Join the GEE developers mailing list to ask questions. It’s a niche product and that’s your refuge if you run yourself into a corner. The error messages can sometimes make no sense if you don’t understand its design.

Closing Remarks

Developing our project on GEE was hard and frustrating. When we started the project, I knew nothing about geospatial data or domain, nor did I know anything about Google Earth Engine. We had only 14 weeks to show results. Because of my software engineering and big data background, some parts of the project were easier: I could write functional programs, I could make sense out of error messages and debug my way out of them, and I could juggle multiple languages and programming environments. Still, there were many challenges given the goal of the project, and there were many days when I asked myself why I even set out to do this. Google Earth Engine seemed like a beast I was constantly wrestling with. Even when I could figure out how to do something on it, our project’s global scope meant I would inevitably run into GEE limits. Having a manual offline tuning step meant one-click automation of the model was not easy. We also had some wasted detours in trying to export data and running on a Spark cluster, or processing satellite data tiles ourselves with R and Python libraries. On top of all this, there was family and office work that needed our time and attention.
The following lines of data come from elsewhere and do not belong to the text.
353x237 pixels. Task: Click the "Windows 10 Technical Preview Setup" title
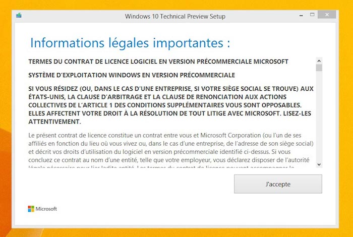[x=175, y=16]
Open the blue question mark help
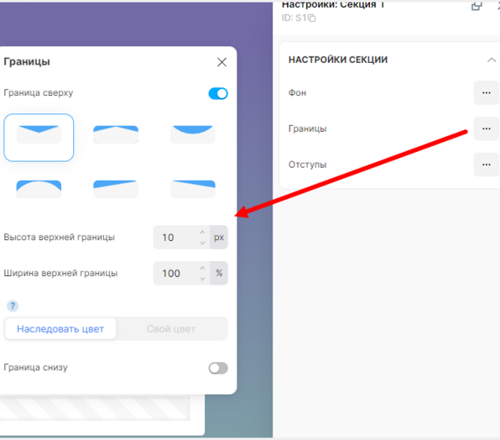The height and width of the screenshot is (440, 500). [x=13, y=306]
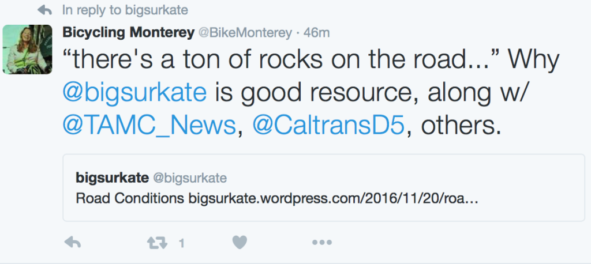Open the Bicycling Monterey display name
Image resolution: width=591 pixels, height=264 pixels.
click(x=128, y=33)
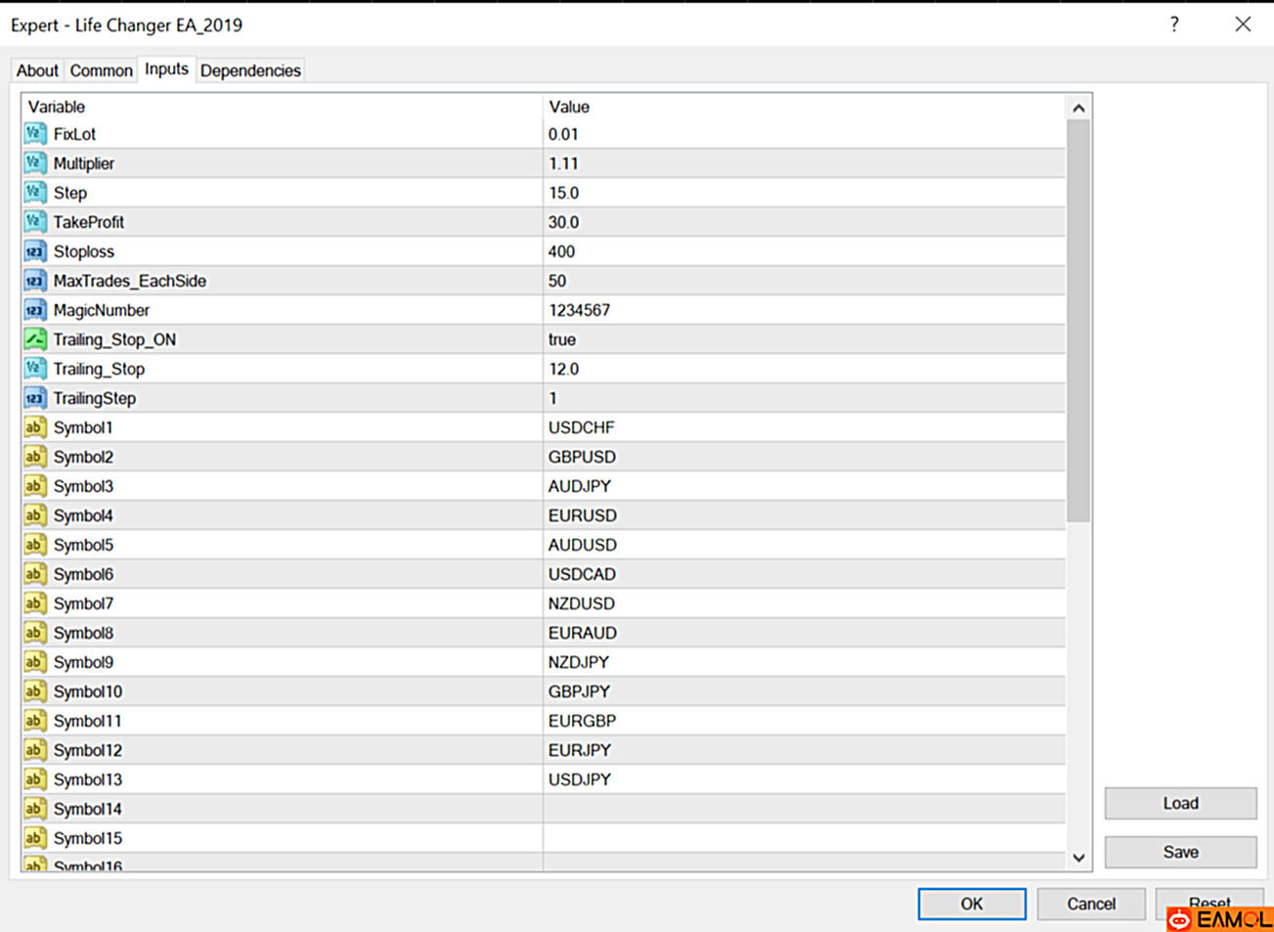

Ultimately, I’m very satisfied that we could accomplish what we originally set out to do. Despite its quirks, I honestly think GEE makes large-scale geospatial research possible and accessible. The alternatives I tried are much worse, and once you get a hold of GEE, you can be very productive and focus on solving geospatial problems. I’m glad and grateful that Google created this product and made it available to the research community.

Our model source code is available, along with additional documentation in the repository README.

–
¹ This has since been corrected: their SmileRandomForest classifier now has an API to show feature importances.